SHORT PROBLEM A: Copy the data entry rows exactly, starting at the first row and ending at the row that contains "I will pos(48,147).".

SELECTION:
Voting results will be published in a Current Report on Form 8-K issued by us  within four (4) business days following the annual meeting.
 
PROPOSAL 1— ELECTION OF DIRECTORS
Nominees
 
Our Bylaws provide that the Board shall consist of not less than three (3) nor more than eleven (11) directors. Vacancies on the Board may be filled only by persons elected by a majority of the remaining directors. A director elected by the Board to fill a vacancy (including a vacancy created by an increase in the Board of Directors) will serve for the remainder of one year term in which the vacancy occurred and until the director’s successor is elected and qualified.
 
Our Board currently consists of nine members. Each of our current directors, with the exception of Sean Shao, will stand for re-election at the 2011 Annual Meeting. All the nominees, except for Albert McLelland, Yilin Ma and Chungui Shi, were previously elected by our stockholders. Pursuant to the terms of an Amended and Restated Shareholders Agreement among the Company, Carlyle Asia Growth Partners III, L.P, CAGP III Co-Investment, L.P , China Cinda (HK) Asset Management Co., Ltd. and Mr. Guohua Ku, dated August 18, 2010, the Board determined to increase the size of the Board by two members, from seven (7) to nine (9) members, and appointed Mr. Ma and Mr. Shi to fill the newly created vacancies on the Board until their successors have been duly elected and qualified.

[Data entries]
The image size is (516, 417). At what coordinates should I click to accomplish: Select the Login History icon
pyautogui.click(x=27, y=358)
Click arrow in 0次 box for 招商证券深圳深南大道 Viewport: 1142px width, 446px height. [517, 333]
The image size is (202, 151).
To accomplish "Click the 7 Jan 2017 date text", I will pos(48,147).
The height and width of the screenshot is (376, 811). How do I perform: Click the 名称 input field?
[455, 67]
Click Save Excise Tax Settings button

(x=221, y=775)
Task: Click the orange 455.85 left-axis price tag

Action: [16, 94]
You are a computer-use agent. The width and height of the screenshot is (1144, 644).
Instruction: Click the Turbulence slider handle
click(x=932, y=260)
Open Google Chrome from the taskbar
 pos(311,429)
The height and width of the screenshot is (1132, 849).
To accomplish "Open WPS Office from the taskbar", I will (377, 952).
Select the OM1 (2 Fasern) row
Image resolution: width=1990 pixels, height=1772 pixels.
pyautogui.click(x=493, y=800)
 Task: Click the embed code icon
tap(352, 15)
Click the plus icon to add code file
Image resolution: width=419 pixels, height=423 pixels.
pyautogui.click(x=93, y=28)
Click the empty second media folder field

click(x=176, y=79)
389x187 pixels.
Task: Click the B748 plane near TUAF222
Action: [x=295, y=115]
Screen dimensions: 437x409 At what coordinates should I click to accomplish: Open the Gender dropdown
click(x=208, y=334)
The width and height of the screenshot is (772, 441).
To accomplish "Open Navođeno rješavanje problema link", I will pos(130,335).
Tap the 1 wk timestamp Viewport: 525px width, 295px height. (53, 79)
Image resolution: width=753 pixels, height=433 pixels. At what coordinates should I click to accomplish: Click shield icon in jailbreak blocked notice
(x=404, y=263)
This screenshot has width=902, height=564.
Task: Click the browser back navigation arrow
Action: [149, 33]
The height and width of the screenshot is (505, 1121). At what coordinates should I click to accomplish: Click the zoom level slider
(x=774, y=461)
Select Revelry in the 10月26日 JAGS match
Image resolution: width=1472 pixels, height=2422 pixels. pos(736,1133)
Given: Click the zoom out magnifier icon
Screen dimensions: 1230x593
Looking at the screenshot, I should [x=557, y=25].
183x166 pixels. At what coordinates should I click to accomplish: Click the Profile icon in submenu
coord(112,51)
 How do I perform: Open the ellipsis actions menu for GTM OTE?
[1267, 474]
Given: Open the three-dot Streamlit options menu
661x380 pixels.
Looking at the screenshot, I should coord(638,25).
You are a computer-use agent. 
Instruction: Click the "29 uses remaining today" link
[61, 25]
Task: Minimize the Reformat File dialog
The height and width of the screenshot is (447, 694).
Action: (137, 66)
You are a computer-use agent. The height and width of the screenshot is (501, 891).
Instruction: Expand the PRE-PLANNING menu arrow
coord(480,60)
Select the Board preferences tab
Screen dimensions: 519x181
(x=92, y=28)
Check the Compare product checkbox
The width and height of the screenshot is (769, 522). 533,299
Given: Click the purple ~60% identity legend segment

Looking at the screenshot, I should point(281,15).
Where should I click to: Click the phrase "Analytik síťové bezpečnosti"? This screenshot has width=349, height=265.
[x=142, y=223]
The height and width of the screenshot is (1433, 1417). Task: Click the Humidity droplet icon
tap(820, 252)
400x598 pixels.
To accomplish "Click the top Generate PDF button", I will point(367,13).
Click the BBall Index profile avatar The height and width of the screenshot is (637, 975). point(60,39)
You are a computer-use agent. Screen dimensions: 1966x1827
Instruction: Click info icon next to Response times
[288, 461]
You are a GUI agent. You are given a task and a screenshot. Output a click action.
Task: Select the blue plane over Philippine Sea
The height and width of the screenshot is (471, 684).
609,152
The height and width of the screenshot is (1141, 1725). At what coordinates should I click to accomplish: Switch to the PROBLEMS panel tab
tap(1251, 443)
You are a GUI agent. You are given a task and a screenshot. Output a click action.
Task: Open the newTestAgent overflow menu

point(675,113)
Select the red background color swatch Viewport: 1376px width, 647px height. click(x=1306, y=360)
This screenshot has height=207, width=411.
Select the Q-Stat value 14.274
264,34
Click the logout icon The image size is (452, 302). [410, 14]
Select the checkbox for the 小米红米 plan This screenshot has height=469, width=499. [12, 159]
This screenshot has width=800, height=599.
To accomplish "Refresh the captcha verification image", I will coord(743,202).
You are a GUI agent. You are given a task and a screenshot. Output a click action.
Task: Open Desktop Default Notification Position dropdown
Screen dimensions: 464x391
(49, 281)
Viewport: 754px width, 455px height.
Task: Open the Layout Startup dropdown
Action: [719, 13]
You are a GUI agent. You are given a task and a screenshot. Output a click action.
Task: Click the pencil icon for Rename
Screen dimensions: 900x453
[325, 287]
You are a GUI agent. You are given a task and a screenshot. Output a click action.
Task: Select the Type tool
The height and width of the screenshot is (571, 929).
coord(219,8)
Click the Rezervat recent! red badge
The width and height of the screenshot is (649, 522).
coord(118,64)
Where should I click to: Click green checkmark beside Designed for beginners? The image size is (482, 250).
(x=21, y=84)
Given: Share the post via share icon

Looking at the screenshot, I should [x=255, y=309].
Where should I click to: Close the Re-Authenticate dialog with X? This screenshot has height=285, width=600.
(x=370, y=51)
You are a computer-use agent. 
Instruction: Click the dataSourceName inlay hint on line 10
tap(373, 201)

SHORT PROBLEM B: Repeat the election-of-directors text verbatim, starting at "Our Bylaws provide" and ending at "is elected and qualified.".

TASK RESULT A:
The image size is (516, 417). At what coordinates should I click to accomplish: Select the Login History icon
pyautogui.click(x=27, y=358)
Click arrow in 0次 box for 招商证券深圳深南大道 Viewport: 1142px width, 446px height. [517, 333]
The image size is (202, 151).
To accomplish "Click the 7 Jan 2017 date text", I will pos(48,147).

TASK RESULT B:
Our Bylaws provide that the Board shall consist of not less than three (3) nor more than eleven (11) directors. Vacancies on the Board may be filled only by persons elected by a majority of the remaining directors. A director elected by the Board to fill a vacancy (including a vacancy created by an increase in the Board of Directors) will serve for the remainder of one year term in which the vacancy occurred and until the director’s successor is elected and qualified.